When Major Lazer was founded by producers Diplo and Switch, the goal was simple: create innovative, hooky Caribbean-flavoured electronic music with plenty of guests, energy and humour. Switch left after their brilliant debut album, and since then Major Lazer has gradually become ever more similar to the rest of Diplo’s output, with many of the specifications above morphing into optional extras.
Music Is The Weapon is presumably intended as a semi-sequel to 2015’s Peace Is The Mission, and shares some of its inclinations to straightforward pop. Opening track Hell And High Water with Alessia Cara is a prime example, with its smooth, conventional chord sequence and distorted drop melody, high on production values but low on memorability. Bam Bam featuring French Montana and BEAM generates more interest with its erratic synth lead, moombahton rhythms and sexual lyrics (“Baby get ready ’cause the ting heavy / bounce, bounce like the ’96 Chevy”), even if French Montana’s contribution amounts to a whole heap of nothing.
The decision to feature Marcus Mumford of Mumford & Sons on Lay Your Head On Me is baffling but not disastrous, as a soulful guitar lick dances around earnest vocals about honesty and intimacy. Trigger featuring Khalid is woefully boring, his low-key delivery rubbing up against sludgy chords and a weird mixed metaphor in the hook (love is a drug, she is shooting him, is this about a drug deal gone wrong?).

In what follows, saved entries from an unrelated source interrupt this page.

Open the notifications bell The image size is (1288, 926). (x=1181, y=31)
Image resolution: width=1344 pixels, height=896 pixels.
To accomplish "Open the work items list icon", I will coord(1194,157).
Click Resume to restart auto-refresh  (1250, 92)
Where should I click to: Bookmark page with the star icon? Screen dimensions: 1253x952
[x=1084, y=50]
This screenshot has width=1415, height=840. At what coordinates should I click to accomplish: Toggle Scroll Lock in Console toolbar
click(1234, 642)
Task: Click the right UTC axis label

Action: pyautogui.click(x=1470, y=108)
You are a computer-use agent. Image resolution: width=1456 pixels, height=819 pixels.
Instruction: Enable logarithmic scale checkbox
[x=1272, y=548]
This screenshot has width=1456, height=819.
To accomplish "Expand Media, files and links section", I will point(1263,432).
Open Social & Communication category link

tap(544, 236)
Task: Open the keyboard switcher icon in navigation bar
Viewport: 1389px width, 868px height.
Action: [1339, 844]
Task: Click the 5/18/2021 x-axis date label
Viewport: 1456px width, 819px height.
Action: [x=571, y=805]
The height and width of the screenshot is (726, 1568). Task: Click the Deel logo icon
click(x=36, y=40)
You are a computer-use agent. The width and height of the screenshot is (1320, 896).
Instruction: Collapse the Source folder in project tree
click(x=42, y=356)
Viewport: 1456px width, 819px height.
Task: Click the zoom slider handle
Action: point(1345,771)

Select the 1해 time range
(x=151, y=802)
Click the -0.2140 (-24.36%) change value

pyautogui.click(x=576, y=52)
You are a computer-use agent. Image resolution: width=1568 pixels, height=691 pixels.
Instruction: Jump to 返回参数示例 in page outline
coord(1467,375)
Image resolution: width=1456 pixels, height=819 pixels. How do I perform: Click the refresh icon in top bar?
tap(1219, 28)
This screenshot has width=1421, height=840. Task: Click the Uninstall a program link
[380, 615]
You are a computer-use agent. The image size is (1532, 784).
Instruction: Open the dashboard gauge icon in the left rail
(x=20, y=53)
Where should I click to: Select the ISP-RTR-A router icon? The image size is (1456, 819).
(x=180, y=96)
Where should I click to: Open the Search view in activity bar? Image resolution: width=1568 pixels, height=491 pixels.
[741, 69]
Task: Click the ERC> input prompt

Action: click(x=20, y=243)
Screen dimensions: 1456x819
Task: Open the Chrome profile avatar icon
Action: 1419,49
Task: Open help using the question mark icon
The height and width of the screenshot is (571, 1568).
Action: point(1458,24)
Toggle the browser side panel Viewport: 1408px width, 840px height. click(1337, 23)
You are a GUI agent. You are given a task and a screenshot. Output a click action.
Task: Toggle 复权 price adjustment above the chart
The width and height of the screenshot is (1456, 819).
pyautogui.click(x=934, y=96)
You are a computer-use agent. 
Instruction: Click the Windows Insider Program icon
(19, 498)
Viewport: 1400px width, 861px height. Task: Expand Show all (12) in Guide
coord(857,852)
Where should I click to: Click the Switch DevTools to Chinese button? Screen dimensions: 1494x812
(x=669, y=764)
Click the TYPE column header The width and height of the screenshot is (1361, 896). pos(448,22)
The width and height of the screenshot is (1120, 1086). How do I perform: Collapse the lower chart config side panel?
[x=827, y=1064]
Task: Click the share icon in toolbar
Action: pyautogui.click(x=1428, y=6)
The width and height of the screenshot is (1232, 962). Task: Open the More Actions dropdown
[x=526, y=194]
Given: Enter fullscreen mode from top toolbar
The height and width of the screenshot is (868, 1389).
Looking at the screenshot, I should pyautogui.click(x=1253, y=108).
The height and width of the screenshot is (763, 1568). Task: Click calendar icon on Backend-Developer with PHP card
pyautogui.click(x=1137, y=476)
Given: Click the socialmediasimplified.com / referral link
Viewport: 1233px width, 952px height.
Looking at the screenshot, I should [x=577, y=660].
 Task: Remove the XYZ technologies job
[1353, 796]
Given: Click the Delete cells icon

Rave De Favela is by far the best track of the record, with hard-edged 4×4 beats, novel sound design, infectious syncopation and lively performances from MC Lan, Anitta and BEAM. In a record where most of the songs are under three minutes in length, this tune really deserved to be longer, and it’s a reminder of how exciting Major Lazer can be when they put their minds to it.